Papers span topics including digital preservation workflows developed at National Archives and Records Administration, metadata schemas from the Dublin Core Metadata Initiative, machine learning applications influenced by methods at Stanford University and University of Toronto, and user experience studies reminiscent of work at Interaction Design Foundation and Nielsen Norman Group. Cross-cutting themes often reference standards and systems such as Open Archives Initiative, PREMIS, MODS, Linked Data, and research prototypes originating at Los Alamos National Laboratory, Microsoft Research Cambridge, and IBM Watson Research Center. Workshops and tutorials attract contributors from Princeton Plasma Physics Laboratory, Lawrence Berkeley National Laboratory, and archival programs at Yale University and University of Chicago.
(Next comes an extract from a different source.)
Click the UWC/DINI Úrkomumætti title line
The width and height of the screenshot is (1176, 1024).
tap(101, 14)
The proceedings have influenced policy and practice at institutions including the Library of Congress, European Commission, UNESCO, and national libraries of Australia and Canada, shaping digital preservation strategies and metadata interoperability initiatives. Scholarly reception appears in citations tracked by Scopus, Web of Science, and collections curated by JSTOR and Project MUSE, while industry uptake is evident in implementations by organizations such as Oracle, SAP, Adobe Systems, and cloud providers like Amazon Web Services and Google Cloud Platform. Awards for best paper and best poster often recognize contributors from MIT Media Lab, ETH Zurich, Max Planck Society, and Fraunhofer Society.
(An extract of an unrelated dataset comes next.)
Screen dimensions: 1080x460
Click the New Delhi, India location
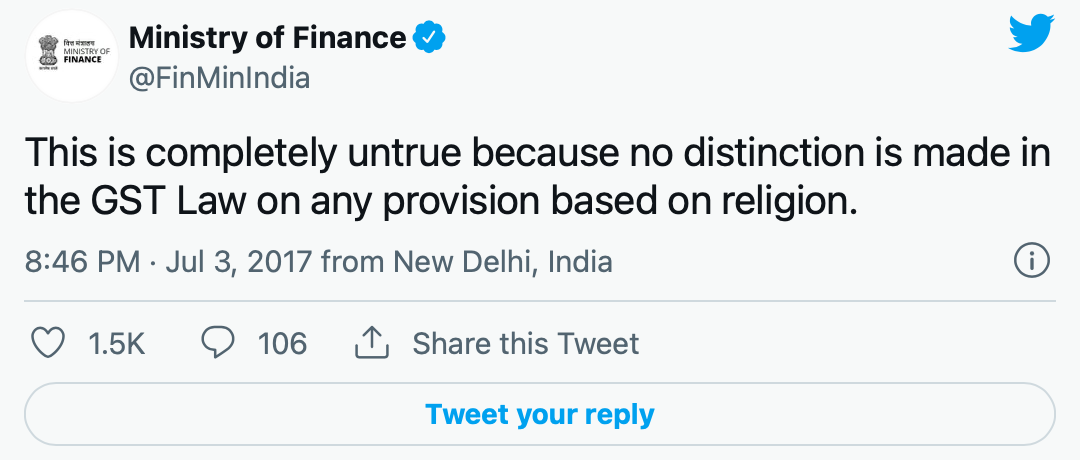(502, 262)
Notable contributions include early work on metadata standards influenced by the Dublin Core Metadata Initiative and preservation frameworks that informed practices at the Internet Archive and the National Archives, as well as influential papers on search ranking and user modeling drawing on methods from Bayesian inference proponents at Columbia University and machine learning teams at Google Research and DeepMind. Other landmark papers addressed copyright and access policy debated in fora involving United States Copyright Office, European Court of Justice, and advocacy groups such as Electronic Frontier Foundation, and technical innovations later adopted in platforms developed by Elsevier and Wiley.
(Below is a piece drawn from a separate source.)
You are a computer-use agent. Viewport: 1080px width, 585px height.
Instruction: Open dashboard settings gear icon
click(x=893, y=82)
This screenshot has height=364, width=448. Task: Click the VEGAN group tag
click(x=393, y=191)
Proceedings are indexed in bibliographic databases operated by Elsevier (Scopus), Clarivate (Web of Science), and aggregated by Google Scholar and institutional repositories at Harvard University, MIT, and Stanford University. Accessibility initiatives have promoted open access variants and dataset deposits via infrastructures maintained by Zenodo, Figshare, and the Open Science Framework, while software and code releases associated with papers are often hosted on platforms such as GitHub and archived through services provided by the Internet Archive.